If a dependency is clearly failing, retries may make the situation worse. That is where a circuit breaker helps.

text
Dependency starts failing
Retries increase traffic
Dependency gets more overloaded
More failures
Circuit breaker opens
Fail fast instead of continuing to hammer dependency

Timeouts and retries are often the first layer. Circuit breakers are another layer that protects the system when failure is no longer temporary.

How to Answer This in an Interview

I would use timeouts on all remote calls so my service does not wait forever. Then I would use retries only for transient failures, with a maximum attempt count, exponential backoff, jitter, and an overall request deadline. For write operations, I would make sure retries are safe using idempotency keys. I would also avoid retry storms and add circuit breakers or graceful degradation when a dependency is unhealthy.

Common Interview Follow-Ups

Why do we need timeouts?

Without timeouts, a service can wait indefinitely on a slow dependency. That can tie up threads, increase latency, and cause failures to spread.

Are retries always good?

No. Retries help with transient failures, but aggressive retries can overload a struggling dependency and make an outage worse.

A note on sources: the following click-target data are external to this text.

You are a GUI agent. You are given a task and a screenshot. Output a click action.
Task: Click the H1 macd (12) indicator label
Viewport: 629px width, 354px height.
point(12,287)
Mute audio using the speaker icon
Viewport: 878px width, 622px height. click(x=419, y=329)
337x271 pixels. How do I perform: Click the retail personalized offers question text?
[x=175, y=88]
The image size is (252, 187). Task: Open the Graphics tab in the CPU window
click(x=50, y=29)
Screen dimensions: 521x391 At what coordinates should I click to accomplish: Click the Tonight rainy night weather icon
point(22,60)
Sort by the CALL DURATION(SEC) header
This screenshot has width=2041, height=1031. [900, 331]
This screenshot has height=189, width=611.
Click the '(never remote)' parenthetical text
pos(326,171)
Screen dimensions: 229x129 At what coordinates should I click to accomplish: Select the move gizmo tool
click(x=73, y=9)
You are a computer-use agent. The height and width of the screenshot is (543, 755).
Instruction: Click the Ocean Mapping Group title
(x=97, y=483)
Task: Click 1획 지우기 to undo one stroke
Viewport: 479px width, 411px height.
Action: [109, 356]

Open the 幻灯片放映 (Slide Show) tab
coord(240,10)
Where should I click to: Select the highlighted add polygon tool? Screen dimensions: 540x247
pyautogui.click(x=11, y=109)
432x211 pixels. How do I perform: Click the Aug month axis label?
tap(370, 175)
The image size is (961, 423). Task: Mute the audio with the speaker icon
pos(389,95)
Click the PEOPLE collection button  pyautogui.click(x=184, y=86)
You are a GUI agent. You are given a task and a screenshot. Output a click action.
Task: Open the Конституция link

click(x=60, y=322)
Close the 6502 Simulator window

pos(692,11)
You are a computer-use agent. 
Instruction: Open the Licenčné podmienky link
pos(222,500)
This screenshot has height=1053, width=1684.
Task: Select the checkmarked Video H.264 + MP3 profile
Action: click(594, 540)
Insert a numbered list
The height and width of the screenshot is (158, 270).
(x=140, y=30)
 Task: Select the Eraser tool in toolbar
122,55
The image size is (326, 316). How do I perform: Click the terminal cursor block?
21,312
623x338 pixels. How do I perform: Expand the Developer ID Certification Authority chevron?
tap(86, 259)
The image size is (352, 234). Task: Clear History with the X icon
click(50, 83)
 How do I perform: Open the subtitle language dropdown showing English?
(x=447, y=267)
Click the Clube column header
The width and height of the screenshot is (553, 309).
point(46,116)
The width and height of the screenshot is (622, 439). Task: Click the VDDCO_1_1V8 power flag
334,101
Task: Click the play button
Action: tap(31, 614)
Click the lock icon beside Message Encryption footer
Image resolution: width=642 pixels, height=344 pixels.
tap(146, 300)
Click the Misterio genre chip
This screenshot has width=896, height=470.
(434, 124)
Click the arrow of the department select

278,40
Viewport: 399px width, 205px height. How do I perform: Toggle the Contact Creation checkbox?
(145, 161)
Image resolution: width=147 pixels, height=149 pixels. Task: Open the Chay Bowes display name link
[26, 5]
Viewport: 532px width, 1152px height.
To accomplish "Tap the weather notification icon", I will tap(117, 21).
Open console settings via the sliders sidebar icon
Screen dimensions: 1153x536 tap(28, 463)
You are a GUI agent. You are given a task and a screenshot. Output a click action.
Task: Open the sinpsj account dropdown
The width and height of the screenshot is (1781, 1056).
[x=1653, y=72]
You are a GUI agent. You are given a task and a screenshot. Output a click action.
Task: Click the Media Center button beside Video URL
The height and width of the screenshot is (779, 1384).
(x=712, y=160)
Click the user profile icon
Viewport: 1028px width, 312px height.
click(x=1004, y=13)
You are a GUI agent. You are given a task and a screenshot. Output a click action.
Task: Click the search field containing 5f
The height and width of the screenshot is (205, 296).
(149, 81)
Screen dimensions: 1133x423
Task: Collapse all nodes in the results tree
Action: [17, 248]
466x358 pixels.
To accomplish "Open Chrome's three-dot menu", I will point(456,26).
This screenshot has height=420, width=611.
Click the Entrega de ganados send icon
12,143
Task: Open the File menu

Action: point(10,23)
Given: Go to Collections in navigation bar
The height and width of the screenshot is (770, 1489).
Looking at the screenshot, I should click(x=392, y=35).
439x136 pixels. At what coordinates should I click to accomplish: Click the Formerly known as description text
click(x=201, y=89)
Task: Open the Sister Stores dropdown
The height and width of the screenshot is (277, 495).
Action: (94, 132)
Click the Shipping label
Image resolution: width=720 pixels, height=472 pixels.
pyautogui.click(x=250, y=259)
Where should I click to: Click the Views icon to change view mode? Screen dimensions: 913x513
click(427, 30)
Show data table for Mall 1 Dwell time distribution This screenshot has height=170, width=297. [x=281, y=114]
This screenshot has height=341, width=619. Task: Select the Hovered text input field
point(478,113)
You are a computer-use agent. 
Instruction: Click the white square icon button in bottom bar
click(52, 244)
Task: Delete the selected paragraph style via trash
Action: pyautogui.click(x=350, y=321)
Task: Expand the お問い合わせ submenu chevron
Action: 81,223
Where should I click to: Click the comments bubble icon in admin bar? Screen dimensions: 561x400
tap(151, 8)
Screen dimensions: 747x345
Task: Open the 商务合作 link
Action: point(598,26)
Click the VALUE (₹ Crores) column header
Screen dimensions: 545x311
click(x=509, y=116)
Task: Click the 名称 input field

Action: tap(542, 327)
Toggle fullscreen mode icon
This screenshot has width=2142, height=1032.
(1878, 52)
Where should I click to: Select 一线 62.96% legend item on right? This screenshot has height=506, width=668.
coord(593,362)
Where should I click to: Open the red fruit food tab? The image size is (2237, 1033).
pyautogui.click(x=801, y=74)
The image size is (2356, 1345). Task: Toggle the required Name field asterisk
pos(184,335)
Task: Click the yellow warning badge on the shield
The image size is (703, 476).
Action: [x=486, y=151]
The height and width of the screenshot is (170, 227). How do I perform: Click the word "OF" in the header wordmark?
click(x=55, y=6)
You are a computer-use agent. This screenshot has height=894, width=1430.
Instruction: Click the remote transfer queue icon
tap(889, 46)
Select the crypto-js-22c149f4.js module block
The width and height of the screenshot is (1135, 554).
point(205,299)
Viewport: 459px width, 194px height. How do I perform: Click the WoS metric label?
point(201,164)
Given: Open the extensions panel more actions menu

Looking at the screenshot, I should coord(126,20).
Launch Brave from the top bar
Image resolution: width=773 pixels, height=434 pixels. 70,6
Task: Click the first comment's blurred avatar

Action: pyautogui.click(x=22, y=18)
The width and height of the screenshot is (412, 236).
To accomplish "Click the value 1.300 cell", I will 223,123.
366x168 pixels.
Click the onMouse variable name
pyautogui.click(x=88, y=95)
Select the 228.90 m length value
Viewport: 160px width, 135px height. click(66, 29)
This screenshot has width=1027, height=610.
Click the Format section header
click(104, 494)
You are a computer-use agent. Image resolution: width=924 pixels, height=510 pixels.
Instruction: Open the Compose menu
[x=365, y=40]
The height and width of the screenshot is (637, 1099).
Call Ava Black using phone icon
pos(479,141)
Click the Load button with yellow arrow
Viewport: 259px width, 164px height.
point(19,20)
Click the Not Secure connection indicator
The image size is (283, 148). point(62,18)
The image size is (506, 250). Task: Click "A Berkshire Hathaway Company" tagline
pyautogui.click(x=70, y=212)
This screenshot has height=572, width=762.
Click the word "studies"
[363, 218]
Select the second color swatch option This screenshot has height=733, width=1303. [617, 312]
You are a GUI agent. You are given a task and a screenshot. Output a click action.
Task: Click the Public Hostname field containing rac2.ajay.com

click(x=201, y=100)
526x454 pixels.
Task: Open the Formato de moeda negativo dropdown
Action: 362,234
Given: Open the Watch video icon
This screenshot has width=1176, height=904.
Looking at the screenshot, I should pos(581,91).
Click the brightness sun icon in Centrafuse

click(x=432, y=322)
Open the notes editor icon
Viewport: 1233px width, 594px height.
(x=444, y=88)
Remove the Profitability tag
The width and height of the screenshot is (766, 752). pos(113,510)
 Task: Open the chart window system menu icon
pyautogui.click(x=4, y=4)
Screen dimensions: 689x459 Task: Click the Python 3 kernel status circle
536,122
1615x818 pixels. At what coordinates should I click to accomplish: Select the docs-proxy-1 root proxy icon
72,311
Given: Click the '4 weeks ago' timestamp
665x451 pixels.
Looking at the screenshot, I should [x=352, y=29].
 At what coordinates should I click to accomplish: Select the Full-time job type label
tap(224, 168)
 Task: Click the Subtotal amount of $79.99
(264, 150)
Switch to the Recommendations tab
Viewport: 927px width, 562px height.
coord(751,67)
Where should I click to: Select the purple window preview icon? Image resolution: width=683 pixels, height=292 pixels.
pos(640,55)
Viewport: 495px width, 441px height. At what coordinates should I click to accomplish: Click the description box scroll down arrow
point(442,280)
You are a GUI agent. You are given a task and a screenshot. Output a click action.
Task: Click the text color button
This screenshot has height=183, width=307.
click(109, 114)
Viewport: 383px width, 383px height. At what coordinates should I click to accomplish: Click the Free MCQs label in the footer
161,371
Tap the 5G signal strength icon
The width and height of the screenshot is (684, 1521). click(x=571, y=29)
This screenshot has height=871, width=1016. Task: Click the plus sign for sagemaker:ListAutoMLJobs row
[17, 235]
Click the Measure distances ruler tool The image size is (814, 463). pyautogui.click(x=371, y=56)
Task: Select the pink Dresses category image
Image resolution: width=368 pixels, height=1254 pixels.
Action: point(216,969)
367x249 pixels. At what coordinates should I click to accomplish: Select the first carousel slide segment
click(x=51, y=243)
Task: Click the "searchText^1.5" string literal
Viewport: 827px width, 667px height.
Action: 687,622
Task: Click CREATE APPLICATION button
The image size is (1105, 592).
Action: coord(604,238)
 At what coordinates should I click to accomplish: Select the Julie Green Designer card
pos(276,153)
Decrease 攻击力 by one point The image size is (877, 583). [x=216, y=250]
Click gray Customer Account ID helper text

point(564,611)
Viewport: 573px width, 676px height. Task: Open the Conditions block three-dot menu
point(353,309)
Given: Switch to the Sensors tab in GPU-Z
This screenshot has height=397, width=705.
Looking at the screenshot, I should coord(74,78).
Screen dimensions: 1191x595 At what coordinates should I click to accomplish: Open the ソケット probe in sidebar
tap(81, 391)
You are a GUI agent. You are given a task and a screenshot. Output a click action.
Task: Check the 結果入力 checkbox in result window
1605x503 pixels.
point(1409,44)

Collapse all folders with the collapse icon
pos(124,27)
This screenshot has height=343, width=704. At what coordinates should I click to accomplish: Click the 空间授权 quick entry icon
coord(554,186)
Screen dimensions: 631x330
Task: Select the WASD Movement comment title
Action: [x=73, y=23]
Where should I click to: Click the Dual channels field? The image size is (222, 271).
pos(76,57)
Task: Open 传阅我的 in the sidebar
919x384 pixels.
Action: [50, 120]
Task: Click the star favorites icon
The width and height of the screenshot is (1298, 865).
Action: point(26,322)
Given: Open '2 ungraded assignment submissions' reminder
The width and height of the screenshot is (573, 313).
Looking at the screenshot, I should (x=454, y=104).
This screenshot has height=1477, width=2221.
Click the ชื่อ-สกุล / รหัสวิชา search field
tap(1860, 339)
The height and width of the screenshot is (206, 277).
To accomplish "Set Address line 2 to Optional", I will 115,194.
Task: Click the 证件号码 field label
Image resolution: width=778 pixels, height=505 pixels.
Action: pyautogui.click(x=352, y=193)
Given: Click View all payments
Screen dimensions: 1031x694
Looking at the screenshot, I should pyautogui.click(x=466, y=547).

What is exponential backoff?

Exponential backoff means each retry waits longer than the previous one, such as 100ms, 200ms, 400ms, and 800ms.

What is jitter?

Jitter adds randomness to retry delays so many clients do not retry at exactly the same time.

Why is idempotency important for retries?

If a retried operation changes state, the same request may be applied more than once. Idempotency prevents duplicate side effects, such as double-charging a payment.

Final Takeaway

Timeouts protect your service from waiting forever. Retries help with temporary failures. But production-safe retries need limits, backoff, jitter, total request budgets, and idempotency for side effects.